Live Online Conversation Class with Michael Wesch on WizIQ
I would like to invite you to join me in a conversation with Professor Michael Wesch on July 25, 2012 at 9 AM EST (check the time in your area here).
World Renown Educator and Keynote Speaker
“Michael Lee Wesch is associate professor of cultural anthropology at Kansas State University. Wesch’s work also includes media ecology and the emerging field of digital ethnography, where he studies the effect of new media on human interaction” (Wikipedia). Today, Professor Wesch is one of the most sought after keynote speakers in the world. It all started with a class of students who conducted a research study on digital ethnography on Youtube videos.
Digital Ethnography
Keynote Speaker at EdMedia Conference in Denver
I gave two workshops at EdMedia in Denver on Moodle and WizIQ on June 27 and June 28, 2012. On June 28, just before my afternoon workshop, I had the honor of meeting Michael Wesch. I approached Mike and introduced myself as one of his Facebook friends. I was sure he would not know me because most of us befriend complete strangers on Facebook. To my surprise, Michael not only knew me, but moved the conversation on me. He mentioned the work that I do and how he admires me for what I do. That’s when I realized that my online hero was bigger than life. He had a heart of gold. He placed the person in front of him before himself.
Students at the Center
Michael is an educator who places his students first and his position as a teacher second. I know that many teachers would love to do the same and enable students to have the freedom to learn. However, from my conversation with teachers at the EdMedia conference in Denver and around the world, most are worried about losing their teaching job if give their students the freedom to learn and learn by teaching or what I call active learning.
Freedom to Learn
When Michael Wesch began speaking about the work he does with his students, I began to envy the man. His students had the freedom to learn. He allowed his students to be active learner. Generally, teachers do most of the learning because they plan the course syllabus, do the research and add the reading lists and resources, and do most of the speaking in class. In Michael’s classes, the students do the work. Michael is able to let go of his power as a university professor and place his students at the center. His students are the teachers in his classes. Many teachers only let go in secrecy so that the school does not call them lazy or tell them to do their job. The teachers job is to teach. Teachers get paid for instructing and students pay to hear their teachers speak. That’s how the system works, or doesn’t work.

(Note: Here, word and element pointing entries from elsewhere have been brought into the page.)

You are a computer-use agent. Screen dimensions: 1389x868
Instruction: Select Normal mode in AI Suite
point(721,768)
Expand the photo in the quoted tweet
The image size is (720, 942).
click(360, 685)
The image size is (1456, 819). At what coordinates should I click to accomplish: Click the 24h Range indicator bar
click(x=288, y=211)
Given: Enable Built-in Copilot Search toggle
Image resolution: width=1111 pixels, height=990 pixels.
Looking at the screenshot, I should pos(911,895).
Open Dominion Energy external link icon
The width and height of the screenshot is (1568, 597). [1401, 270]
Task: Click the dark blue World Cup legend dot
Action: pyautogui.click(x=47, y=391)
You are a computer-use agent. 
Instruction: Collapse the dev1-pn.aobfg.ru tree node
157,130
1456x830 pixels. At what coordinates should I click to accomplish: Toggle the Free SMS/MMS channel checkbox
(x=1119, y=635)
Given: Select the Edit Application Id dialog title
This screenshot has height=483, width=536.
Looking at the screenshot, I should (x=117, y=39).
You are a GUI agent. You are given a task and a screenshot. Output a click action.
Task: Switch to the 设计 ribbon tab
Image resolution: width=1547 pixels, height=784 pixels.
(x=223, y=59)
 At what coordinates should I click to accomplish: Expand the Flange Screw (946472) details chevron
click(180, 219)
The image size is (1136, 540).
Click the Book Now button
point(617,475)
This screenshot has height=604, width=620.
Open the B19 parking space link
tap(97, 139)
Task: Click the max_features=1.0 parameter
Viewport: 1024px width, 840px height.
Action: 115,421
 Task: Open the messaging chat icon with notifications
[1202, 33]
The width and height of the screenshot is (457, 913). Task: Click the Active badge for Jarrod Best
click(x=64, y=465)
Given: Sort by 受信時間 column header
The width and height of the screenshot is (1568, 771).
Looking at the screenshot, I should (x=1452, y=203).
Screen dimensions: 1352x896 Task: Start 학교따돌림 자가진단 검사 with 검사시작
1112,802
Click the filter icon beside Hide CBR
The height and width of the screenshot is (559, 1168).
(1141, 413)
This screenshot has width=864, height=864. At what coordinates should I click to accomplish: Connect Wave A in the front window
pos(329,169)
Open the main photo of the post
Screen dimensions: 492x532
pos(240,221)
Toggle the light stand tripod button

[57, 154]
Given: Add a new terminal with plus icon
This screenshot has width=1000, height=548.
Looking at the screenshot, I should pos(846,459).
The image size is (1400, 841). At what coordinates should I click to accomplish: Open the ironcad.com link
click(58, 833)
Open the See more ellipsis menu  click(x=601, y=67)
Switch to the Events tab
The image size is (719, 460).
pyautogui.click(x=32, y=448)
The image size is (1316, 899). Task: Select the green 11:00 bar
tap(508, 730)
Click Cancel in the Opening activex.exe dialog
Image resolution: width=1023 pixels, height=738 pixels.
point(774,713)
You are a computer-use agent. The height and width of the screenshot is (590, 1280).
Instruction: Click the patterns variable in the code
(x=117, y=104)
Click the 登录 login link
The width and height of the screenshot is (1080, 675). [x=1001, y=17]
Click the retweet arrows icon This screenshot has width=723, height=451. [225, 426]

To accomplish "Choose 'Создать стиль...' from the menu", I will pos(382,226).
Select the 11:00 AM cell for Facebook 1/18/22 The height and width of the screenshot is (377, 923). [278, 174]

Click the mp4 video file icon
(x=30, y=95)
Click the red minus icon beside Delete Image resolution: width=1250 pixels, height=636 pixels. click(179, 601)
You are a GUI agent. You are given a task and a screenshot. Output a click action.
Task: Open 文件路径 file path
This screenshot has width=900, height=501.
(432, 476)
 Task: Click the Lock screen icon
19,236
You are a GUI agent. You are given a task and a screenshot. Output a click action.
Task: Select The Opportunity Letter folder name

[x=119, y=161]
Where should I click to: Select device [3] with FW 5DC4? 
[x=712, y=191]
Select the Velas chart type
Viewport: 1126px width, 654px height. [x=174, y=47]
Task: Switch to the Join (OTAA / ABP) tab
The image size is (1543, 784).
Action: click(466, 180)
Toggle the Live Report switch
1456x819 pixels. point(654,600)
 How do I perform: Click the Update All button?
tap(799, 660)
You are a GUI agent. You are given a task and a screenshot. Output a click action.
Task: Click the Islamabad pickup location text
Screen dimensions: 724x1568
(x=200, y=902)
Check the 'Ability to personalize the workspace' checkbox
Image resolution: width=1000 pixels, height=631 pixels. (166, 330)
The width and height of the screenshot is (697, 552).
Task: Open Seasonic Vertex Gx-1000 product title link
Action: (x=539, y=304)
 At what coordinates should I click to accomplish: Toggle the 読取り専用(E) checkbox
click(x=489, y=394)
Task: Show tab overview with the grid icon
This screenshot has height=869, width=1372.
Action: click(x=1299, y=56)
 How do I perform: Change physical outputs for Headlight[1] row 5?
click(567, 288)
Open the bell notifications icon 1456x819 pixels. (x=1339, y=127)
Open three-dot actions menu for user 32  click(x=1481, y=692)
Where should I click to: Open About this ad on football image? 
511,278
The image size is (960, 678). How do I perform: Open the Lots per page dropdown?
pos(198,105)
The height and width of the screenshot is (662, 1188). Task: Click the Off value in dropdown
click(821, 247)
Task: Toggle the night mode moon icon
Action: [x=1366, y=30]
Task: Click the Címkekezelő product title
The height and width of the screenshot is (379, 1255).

“The End of Wonder in the Age of Whatever”
I sat in the front row of the auditorium gazing up at the stage where Michael walked and talked about vulnerabiltiy and “The End of Wonder in the Age of Whatever”. The people in the auditorium were laughing, crying for joy, and inspired as the speaker spoke about his experiences in Papau and how being away from our comfort zones brings creativity and vulnerability that is so human. Michael spoke said that “It is not enough to merely deliver information in traditional fashion to make our students “knowledgeable.” Nor is it enough to give them the skills to learn, making them “knowledge-able.” Knowledge and skills are necessary, but not sufficient. What is needed more than ever is to inspire our students to wonder, to nurture their appetite for curiosity, exploration, and contemplation, to help them attain an insatiable appetite to ask and pursue big, authentic, and relevant questions, so that they can harness and leverage the bounty of possibility all around us and rediscover the “end” or purpose of wonder, and stave off the historical end of wonder” (abstract for EdMedia, June 29, 2012).
Keynote Presentation at EdMedia
The World is on Fire
Learn how the social media is making a difference in the world. “There are layers and layers of creativity happening” in the world, today via music and the social media. Michael Wesch is a speaker for social change in the classroom. In the Ted Talk video he shows us how wonderful the world is, today, because people are able to unite and save lives. So many success stories in what’s possible outside the classroom. We should enable our students to “share, collaborate, and publish” and not just to study for tests.
State of Wonder
Michael speaks of the state wonder in the classroom where students should come up with questions rather than knowledge and answering the teacher’s questions. He distinguishes between “knowledge and knowledge-able” students in today’s world. According to Michael, our students should be dealing with real problems that even the teachers have no answers to. We should be raising wonder and curiosity in our students and not forcing them to search for answers that are already there.